• **Work order**
Every line from the one containing "Where should I" to the end of the records below must be copied exactly, and no pictures may be included.

(Stored data entries)
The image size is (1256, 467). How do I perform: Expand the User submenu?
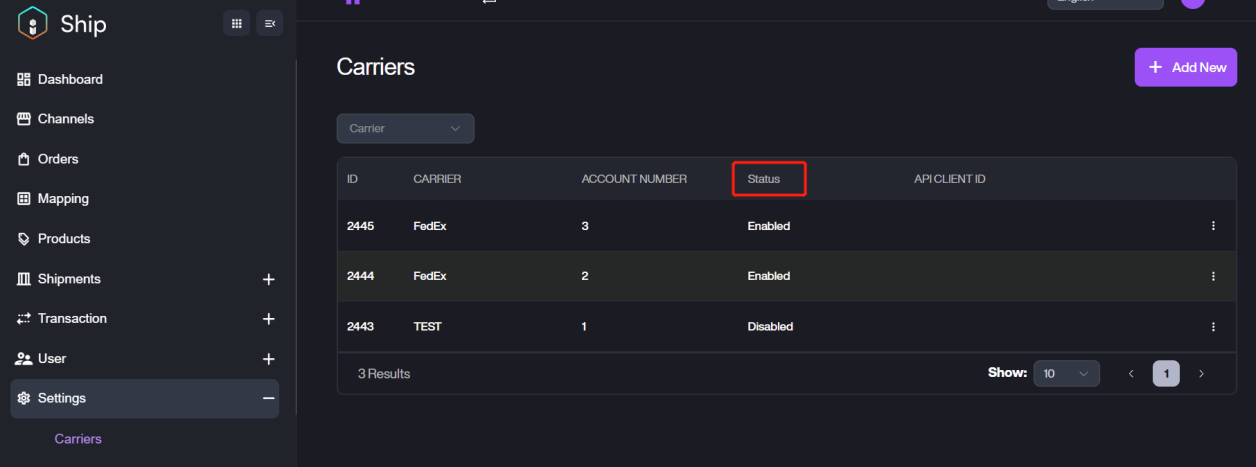pyautogui.click(x=268, y=359)
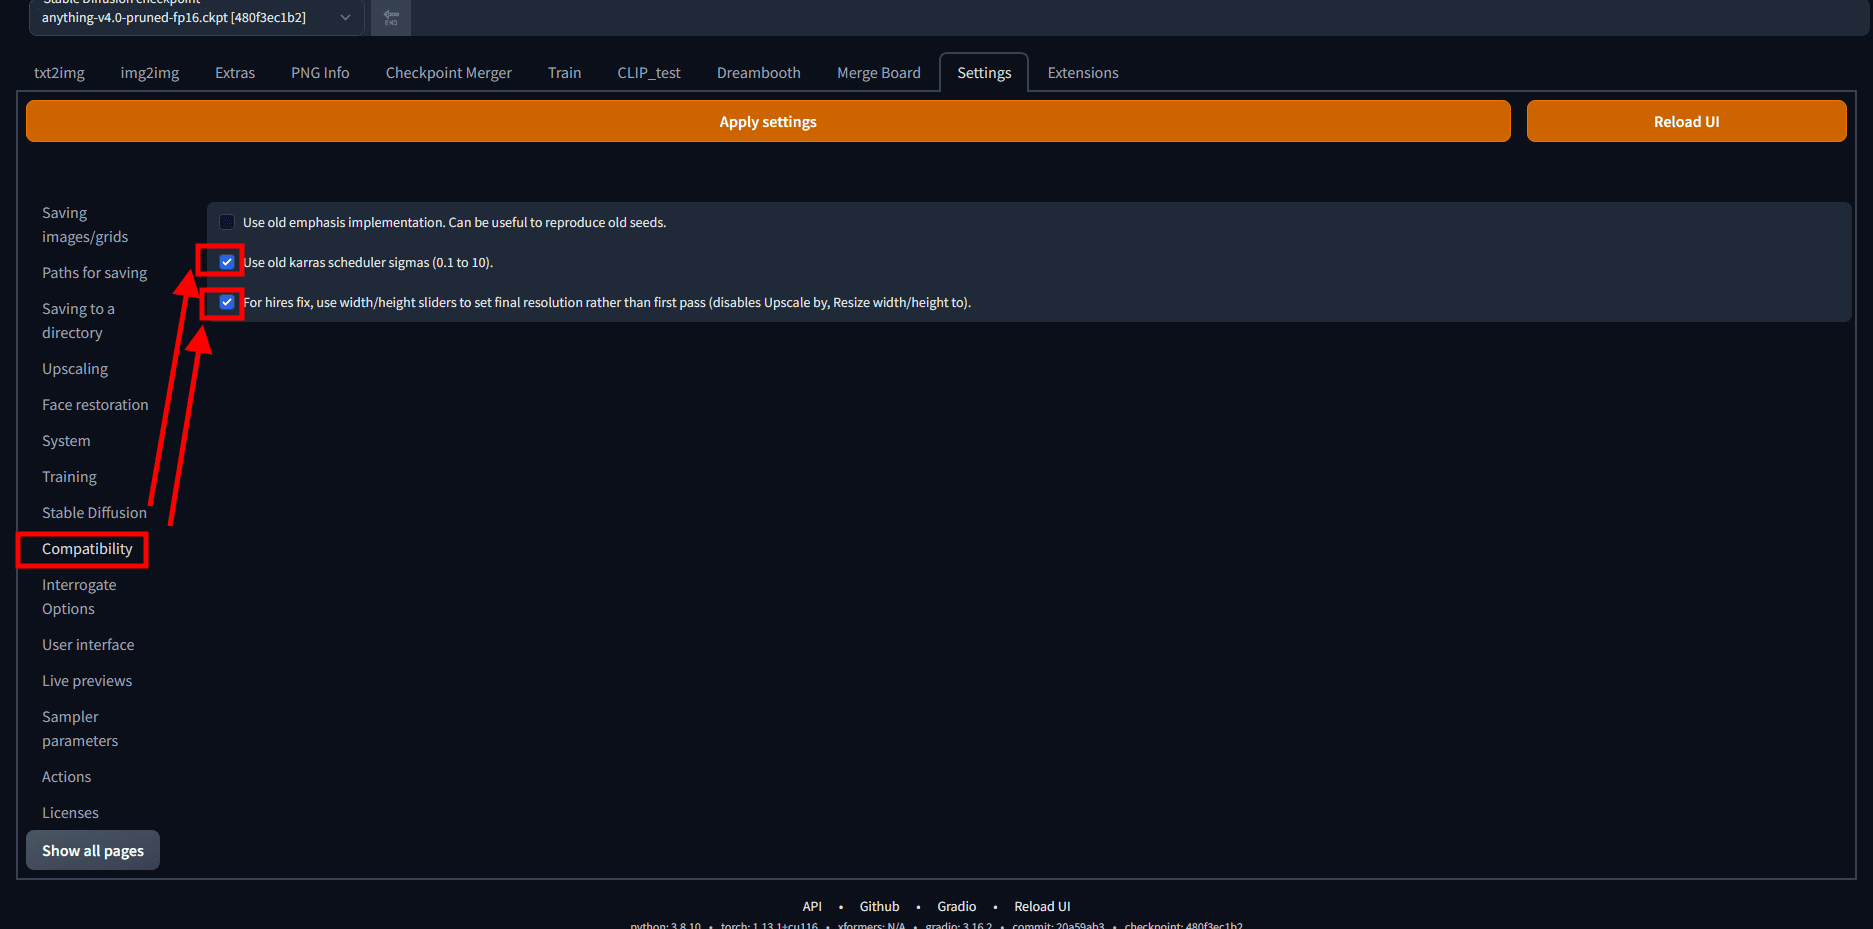Image resolution: width=1873 pixels, height=929 pixels.
Task: Toggle the hires fix width/height sliders checkbox
Action: 227,302
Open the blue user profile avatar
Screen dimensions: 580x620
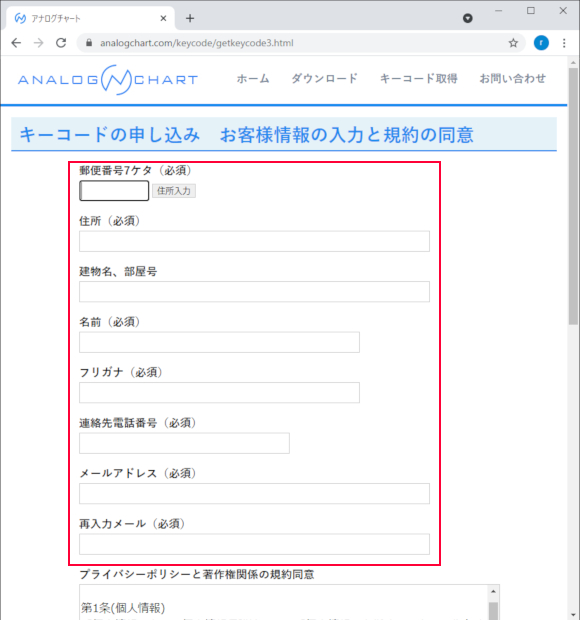[541, 43]
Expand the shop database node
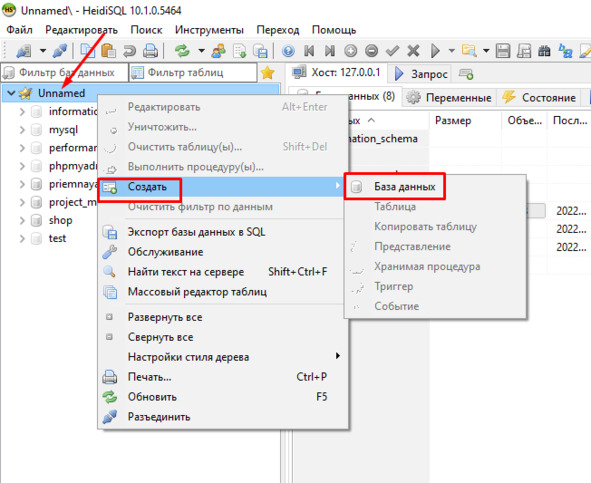 [x=22, y=220]
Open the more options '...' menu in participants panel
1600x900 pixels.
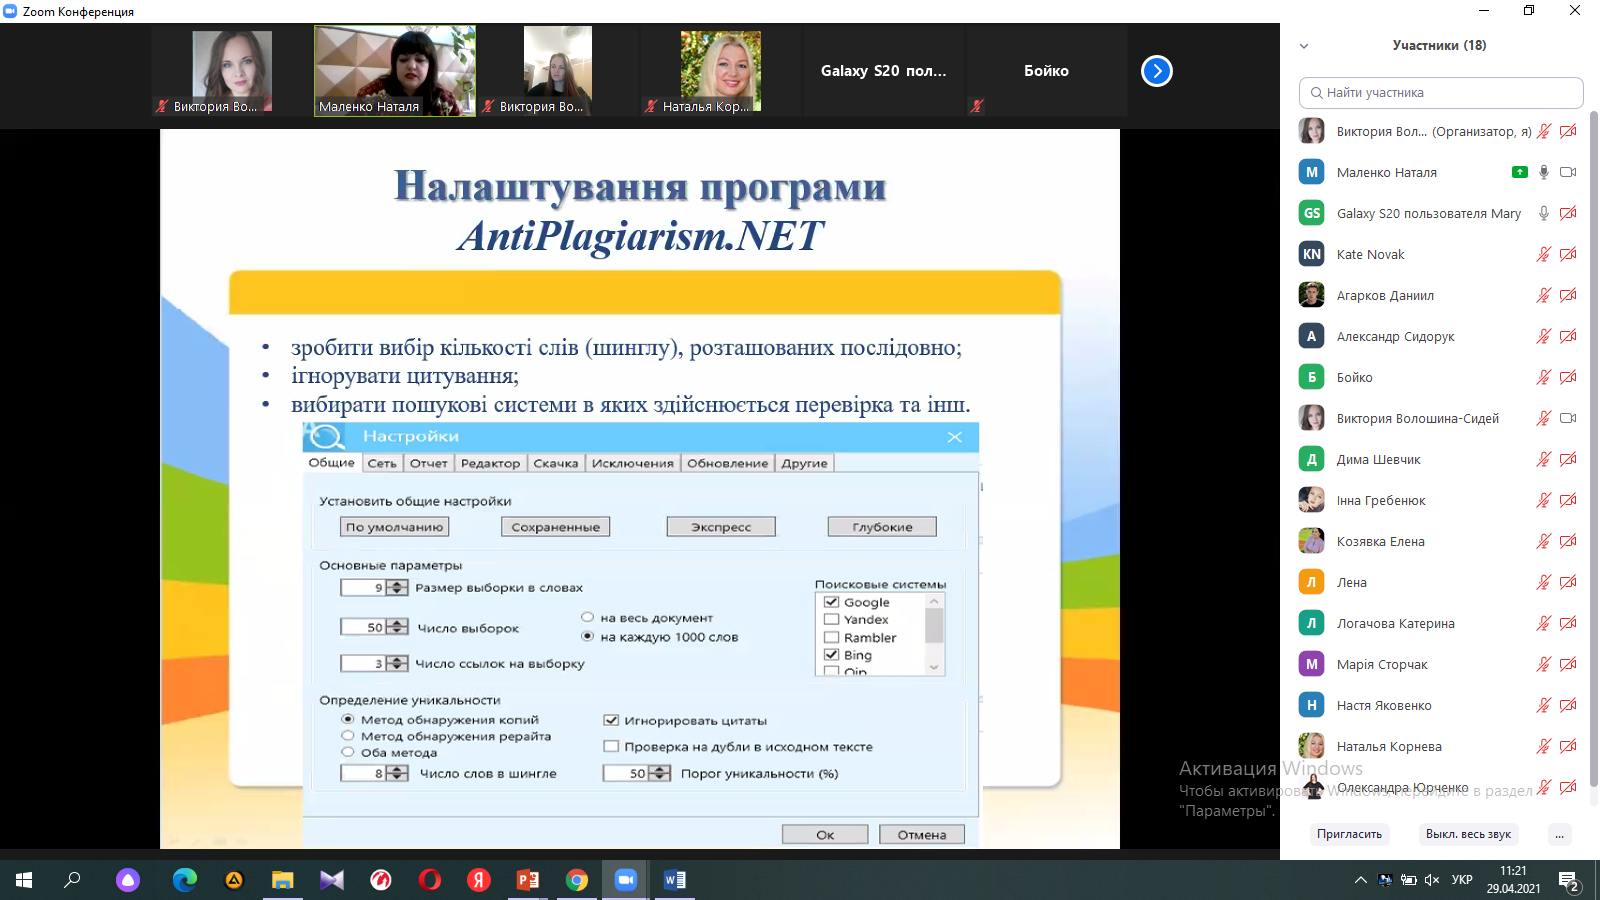1559,834
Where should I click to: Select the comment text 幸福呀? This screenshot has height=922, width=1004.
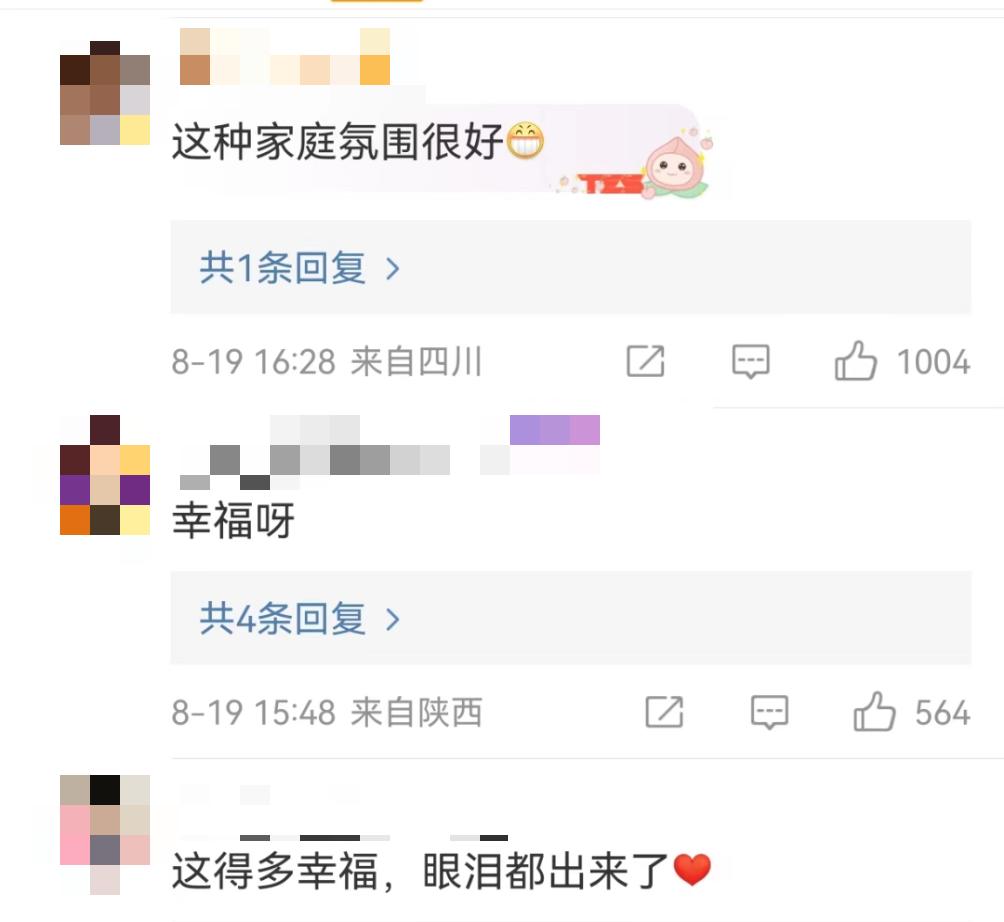tap(234, 520)
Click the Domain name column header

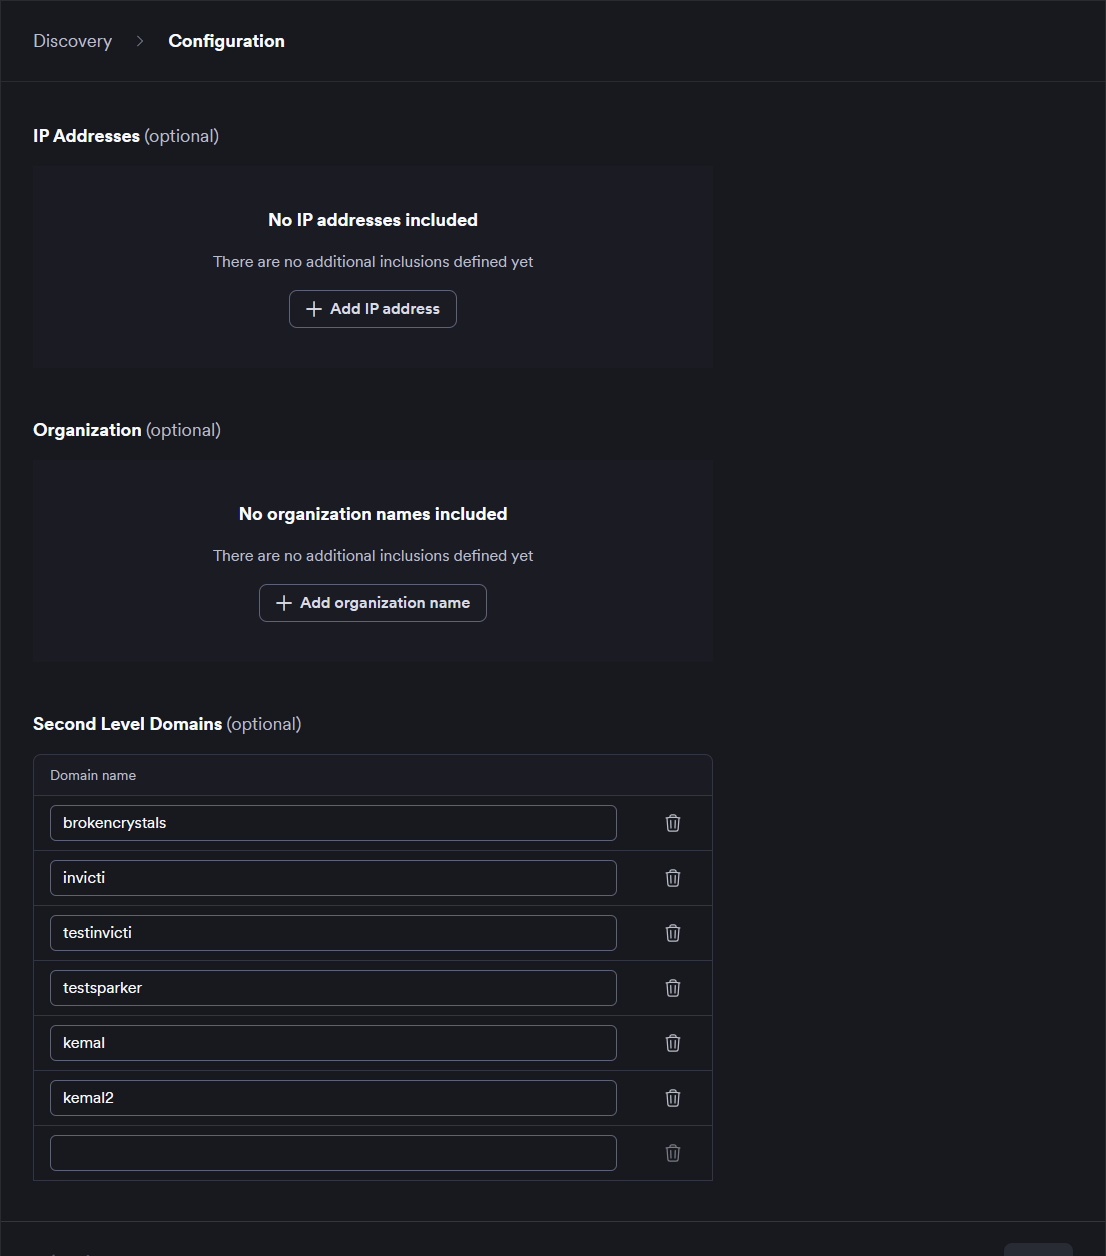click(93, 775)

• **Written response**
Where should I click to: Select the comment text 幸福呀? This screenshot has height=922, width=1004.
tap(234, 520)
Click the Domain name column header

click(93, 775)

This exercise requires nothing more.